Forum to discuss Enterprise security using HPE Aruba Networking NAC solutions (ClearPass), Introspect, VIA, 360 Security Exchange, Extensions, and Policy Enforcement Firewall (PEF).
Back to discussions
Expand all | Collapse all

Windows Authentication Issue

This thread has been viewed 2 times

  • 1.  Windows Authentication Issue

    Posted Mar 22, 2018 07:28 PM

    Hi All,

    very new to Aruba/clearpass side of things.

    Having issue when connecting to our PoC wifi.

     

    i am on win 10 and when i try to connect to the wifi with DOMAINNAME\username it fails(this is prefilled with a tickbox when you connect to wifi) but when i manually type in domainname\username it accepts it.

    Error in clearpass says TLS session error and unknow CA.

    Currently since we are in trial period we dont have a cert but it baffles me that it accepts lower case domain name and not upper case.

     

    uppercase domain name is pre-filled and i would rather have that so users dont type in creds manually.
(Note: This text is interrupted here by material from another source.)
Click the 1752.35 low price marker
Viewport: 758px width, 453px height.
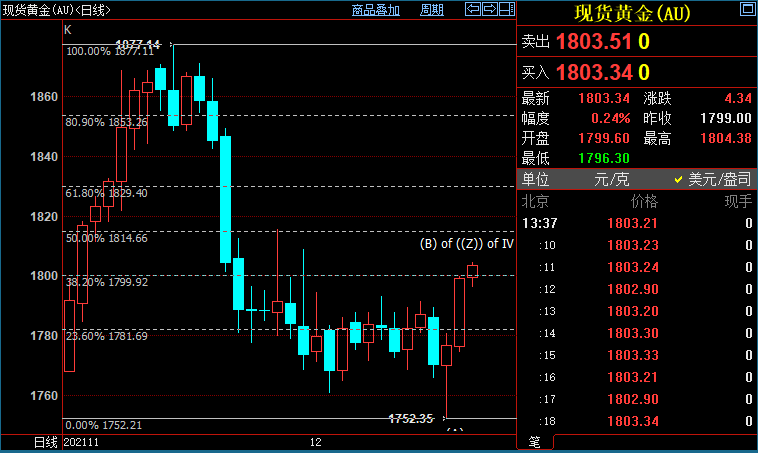point(411,418)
    Can someone help me out.



  • 2.  RE: Windows Authentication Issue

    Posted Mar 22, 2018 07:35 PM

    Your windows do not trust the certificate authority.

     

    The PC you are using to connect to this SSID needs to trust your CA.



  • 3.  RE: Windows Authentication Issue

    Posted Mar 22, 2018 07:37 PM

    but its a domain machine which connects to our exisitng wifi.

    i have all the necessary certs for current infrastructure.

     

    whats the difference between me typing domain name and computer pre-populating the info.



  • 4.  RE: Windows Authentication Issue

    Posted Mar 22, 2018 07:42 PM

    Ok.. If the computer is domain joined, can you please make sure ClearPass is also part of the domain & has the CA cert added to the trust list. .

     

    Also, try striping username:

    https://community.arubanetworks.com/t5/AAA-NAC-Guest-Access-BYOD/What-is-quot-Strip-Username-Rules-quot-on-CPPM-and-how-to-use-it/ta-p/173504

     

    The unknown CA error is usually when your machine is not trusting the CA.

     



  • 5.  RE: Windows Authentication Issue

    Posted Mar 22, 2018 08:18 PM

    stripped rules did not work still get the same error.

     



  • 6.  RE: Windows Authentication Issue

    Posted Mar 22, 2018 08:21 PM

    And ClearPass has joined the domain & has CA cert added to the trust list?

    Can you share auth logs from CPPM for the request that is being denied.



  • 7.  RE: Windows Authentication Issue

    Posted Mar 22, 2018 09:01 PM

    Hi Jay,

     

    like i mentioned cert has not been added.

    but i am still unclear the difference between a manual entry and pre-filled information.

    why it fails in the latter but not the former



  • 8.  RE: Windows Authentication Issue

    Posted Mar 22, 2018 09:14 PM

    We are talking about two different types of auth here.

     

    Your authentication is failing because Windows is trying to use EAP-TLS by default & ClearPass do not trust your CA.

     

    When youa re entering credentials manually  you are using EAP-PEAP & the certificate installed on your machine will not be used for authentication anymore.



  • 9.  RE: Windows Authentication Issue

    Posted Mar 22, 2018 10:26 PM

    that makes sense.

    i will try to get a cert then